Excerpted passage:
_ _ _ _

How to interpret the H1(BF10) of Bayesian contingency table?
Hi, there,
Thanks a lot for developing this great tool!
Recently, I am trying to use Bayesian contingency table to test whether the age/sex distribution of sample from different countries are different, the jasp files can be found at: https://osf.io/m86zx/;https://osf.io/m2bg4/.
When submitting the manuscript, the editor asked us to specify the meaning H1. I re-read Jamil et al (2017), it writes: "All Bayes factor tests are based on a comparison of two models: one model that represents the hypothesis of row-column independence (H0) and the other model that represents the hypothesis of row-column dependence (H1)." (page 641).
In our case, we used the column-fixed method and the alt hypothesis is "Group one not equal to group two". My original interpretation of H0 ("columns are independent") is that different columns are from different populations, so they should show different pattern of distribution. And H1 (columns are dependent) means that at least some column are from the same population (i.e., they have similar pattern of distributions).

_ _ _ _

Data:

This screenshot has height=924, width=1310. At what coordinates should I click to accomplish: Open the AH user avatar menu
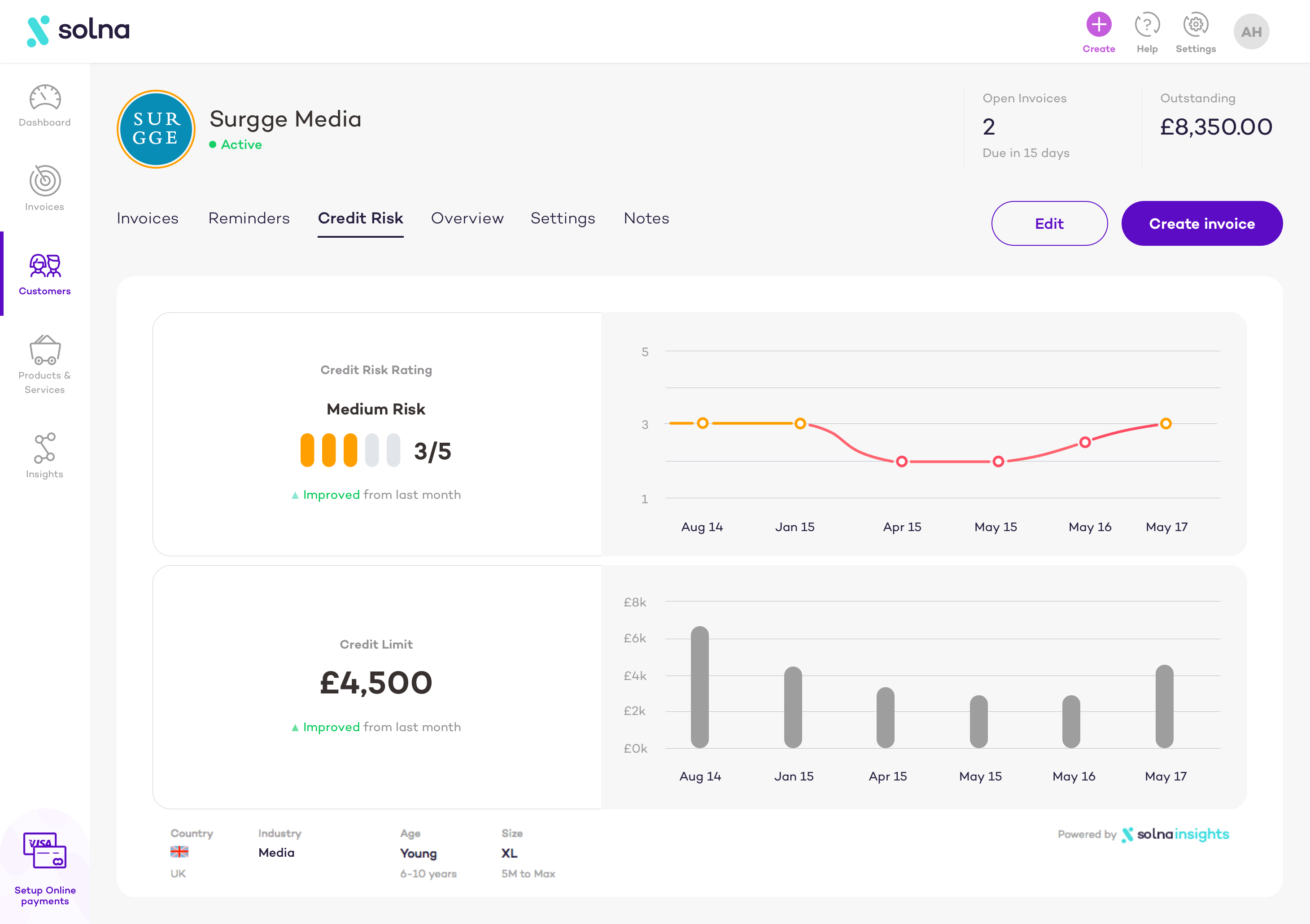pos(1251,32)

_ _ _ _

Exercise tasks:
1 – In the forum post about Bayesian contingency tables, why did the poster's original reading of H0 lead them to expect that the columns would show different distribution patterns? Answer in one to three sentences.
2 – Decide whether each statement agrees with the forum post about Bayesian contingency tables. Answer yes or no for each, and quote the deciding words of the post. (a) The poster used the column-fixed method. (b) The editor asked the authors to specify the meaning of H0. (c) The poster originally took H1 to mean that at least some columns come from the same population.
3 – Continue the forum post about Bayesian contingency tables, starting after its last sentence.

Expected outputs:
1 – The poster took H0 ("columns are independent") to mean that the different columns come from different populations. Because they come from different populations, the poster reasoned, they should show different patterns of distribution.

2 –
(a) Yes: "we used the column-fixed method"
(b) No: "the editor asked us to specify the meaning H1"
(c) Yes: "H1 (columns are dependent) means that at least some column are from the same population"

3 –
However, after reading this post (https://forum.cogsci.nl/discussion/6795/bayesian-chi-square-test), I doubt my original understanding was wrong because E-J said "The test is similar to ANOVA in the sense that it compares the H0 of "the groups are equal" to the H1 of "the groups are different". This seems oppose to my original understanding.
My question is: how should I interpret the H1 in my case?
Thanks in advance
Chuan-Peng
Comments
Hi Chuan-Peng,
"Row-column independence" means that there is no association between the rows and the columns; so knowing the value of a column ("women" or "men") does not provide any hint as to the value of the row ("prefer dogs over cats" or "prefer cats over dogs"). So H0 does not mean "columns are independent **from other columns**"; rather, it means "the colums are statistically independent **from the rows**".
Cheers,
E.J.